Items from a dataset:
● ● ● ●

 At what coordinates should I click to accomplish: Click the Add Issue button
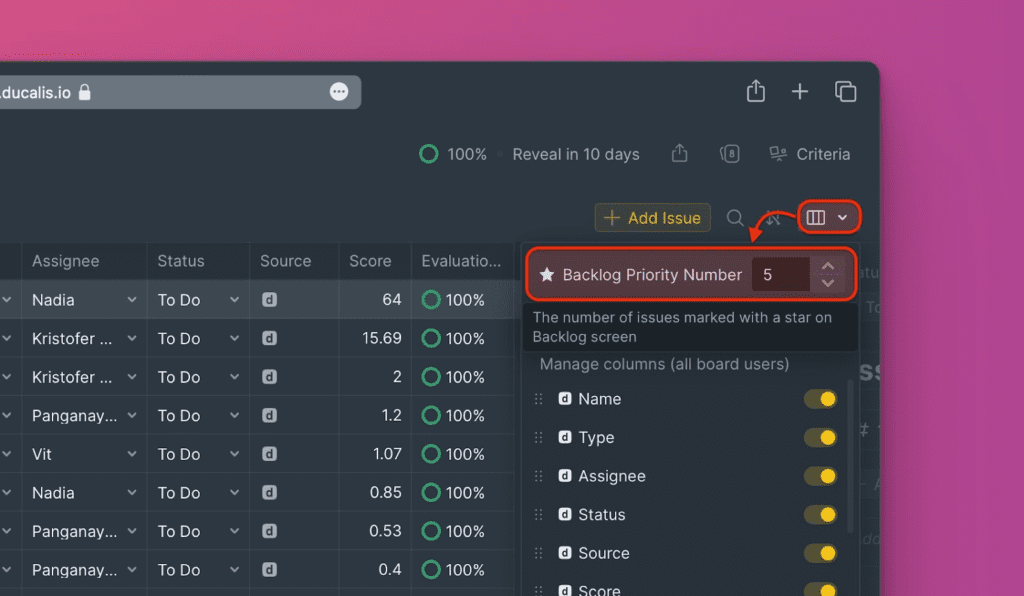(653, 218)
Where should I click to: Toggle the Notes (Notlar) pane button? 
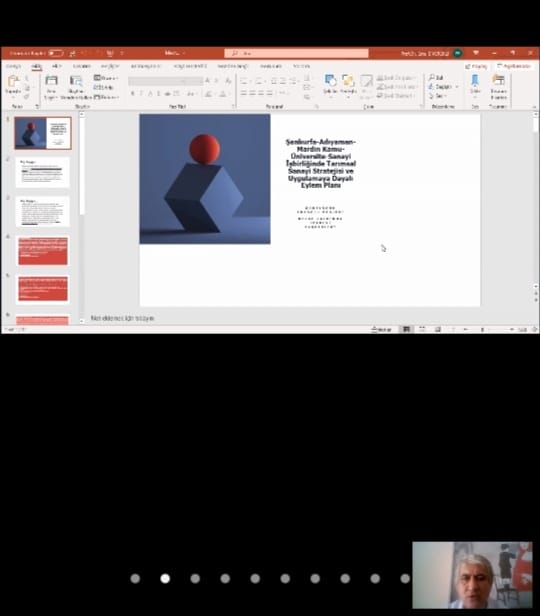pos(382,329)
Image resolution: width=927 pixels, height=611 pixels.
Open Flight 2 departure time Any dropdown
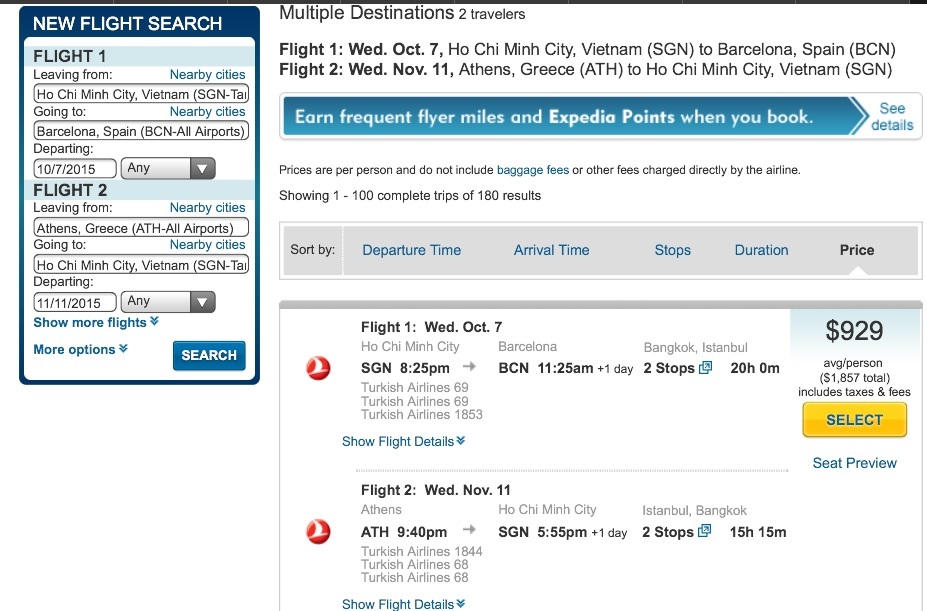[x=168, y=302]
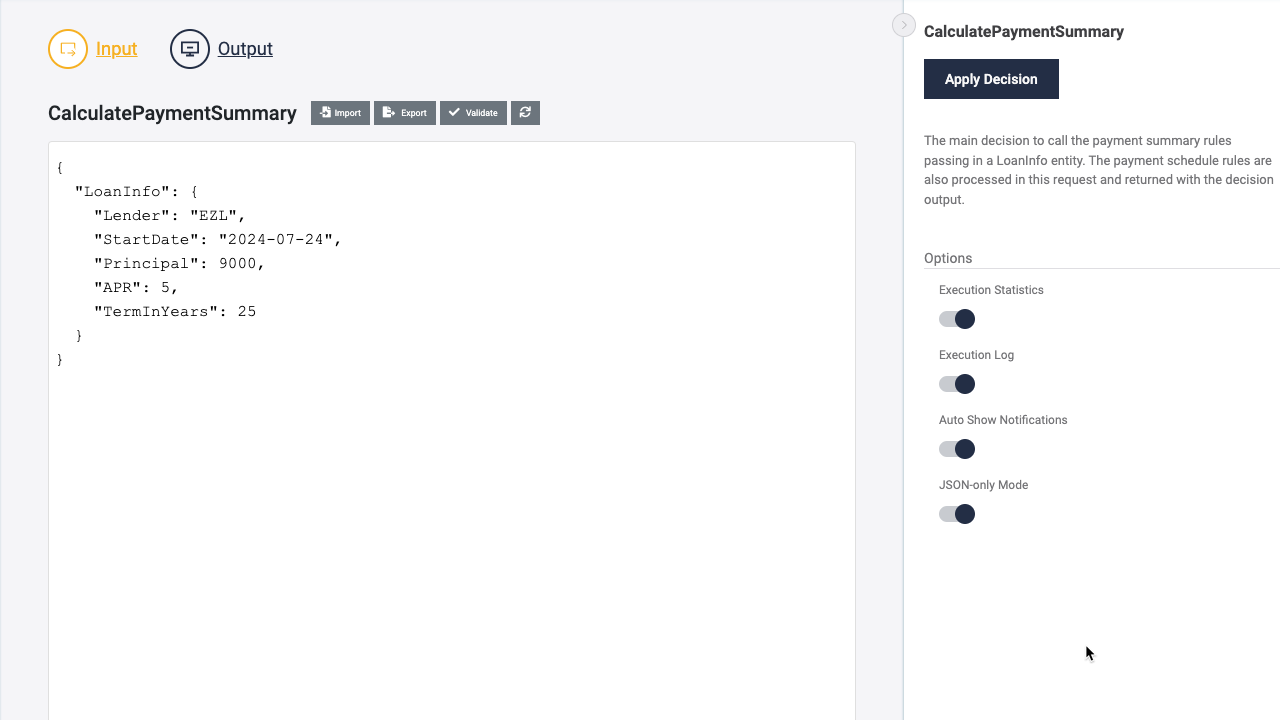The height and width of the screenshot is (720, 1280).
Task: Select the Import button after the title
Action: click(x=340, y=112)
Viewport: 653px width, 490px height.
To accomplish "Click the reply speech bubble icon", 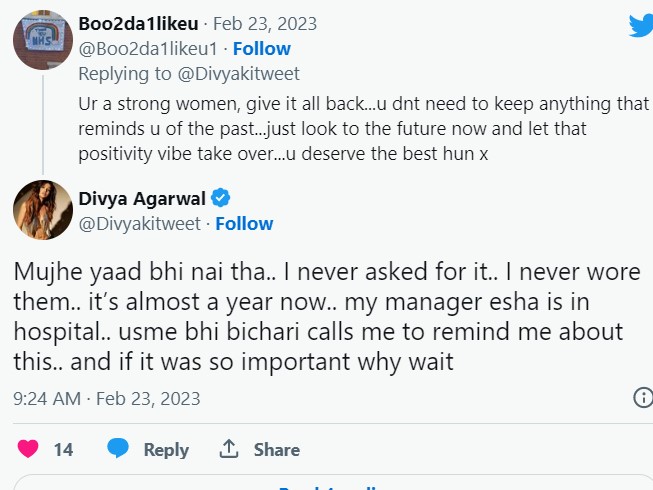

● ● ● ●

To do: Once the line containing "Image resolution: width=927" is found, transcribe it and every line after it to the end of the records, exactly and with no pictures.

Result:
Image resolution: width=927 pixels, height=611 pixels.
Open Flight 2 departure time Any dropdown
[x=168, y=302]
The height and width of the screenshot is (720, 1280).
Task: Select the Import button after the title
Action: click(x=340, y=112)
Viewport: 653px width, 490px height.
To accomplish "Click the reply speech bubble icon", 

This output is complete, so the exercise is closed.